Instructions to follow: Please continue the article below on yoga for breast cancer patients, starting after its last sentence.

Page text:
"""

Monday, 24 March 2014

Yoga May Help Breast Cancer Patients



A new study reveals that women with breast cancer who practiced yoga had lower levels of stress hormones and also reported less fatigue and a better quality of life.

The study was published on March 3rd in the online edition of the Journal of Clinical Oncology

Study co-author Lorenzo Cohen, director of the integrative medicine program at M.D. Anderson Cancer Center, in Houston stated, "Yoga is having an impact on subjective well-being, as well as better regulation of cortisol, a stress hormone.  Better regulation of stress hormones has been linked with better survival and longer survival."

This is the first study to compare a yoga group to a control group and the largest study so far.  It supports the data from previous smaller studies.  160 women who were in therapy with breast cancer were assigned to either do yoga or stretching three times a week for an hour each session.  These two groups were compared to a control group that did not receive such instructions.

"""

Provided material:
"""

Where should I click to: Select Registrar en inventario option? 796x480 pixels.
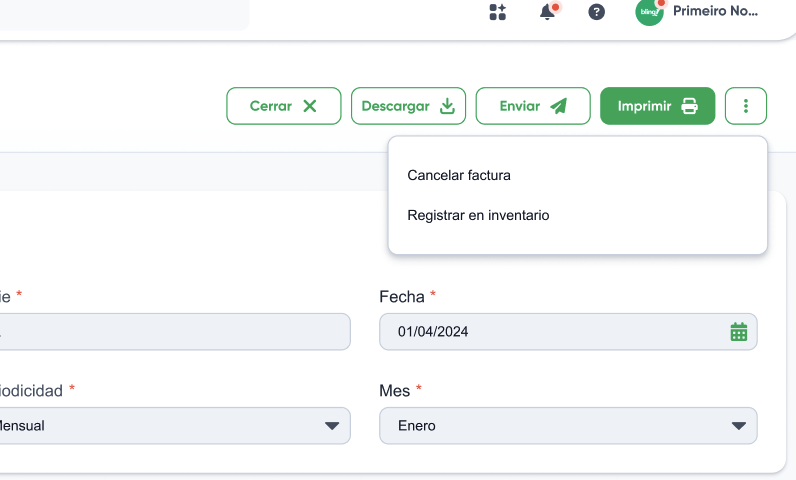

"""
"""

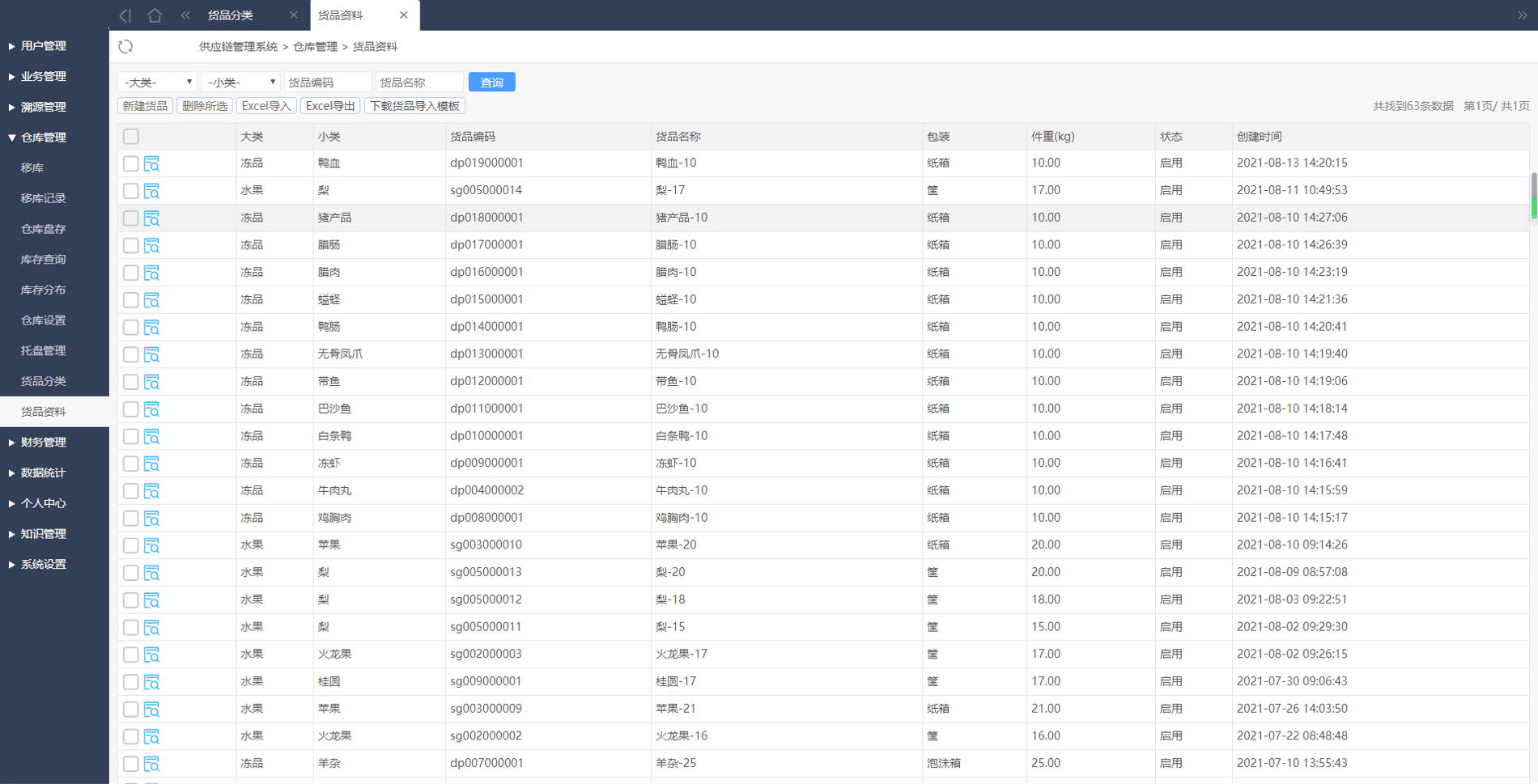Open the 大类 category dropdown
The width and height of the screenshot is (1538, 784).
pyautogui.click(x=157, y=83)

"""
"""

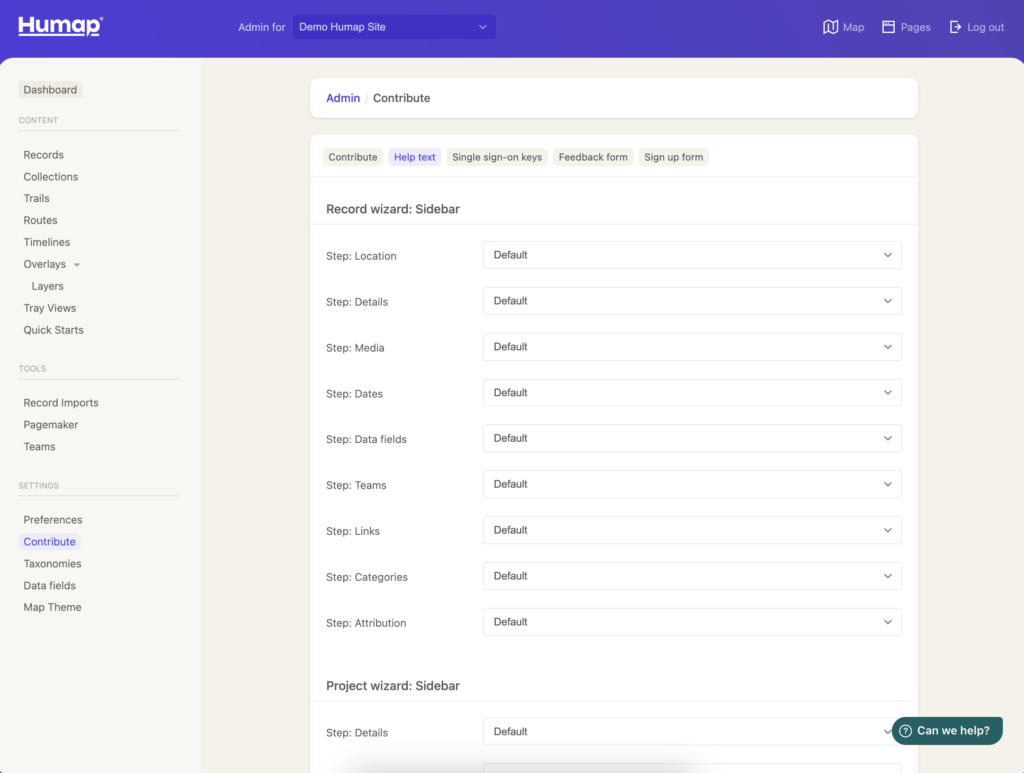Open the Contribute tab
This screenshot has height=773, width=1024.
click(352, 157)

"""

Answer to the problem:
The women in the study reported on such factors as quality of life, depression, and ability to function daily. Saliva samples were taken at intervals so that cortisol levels could be measured.

Another takeaway from the study is that recommending exercise to a patient who is already fatigued may sound counter-intuitive, but is in fact beneficial.

Dr. Joanne Mortimer, director of women's cancer programs and co-director of the breast cancer program at City of Hope Cancer Center in Duarte, California adds, "This study supports that the more you do, the better off you are."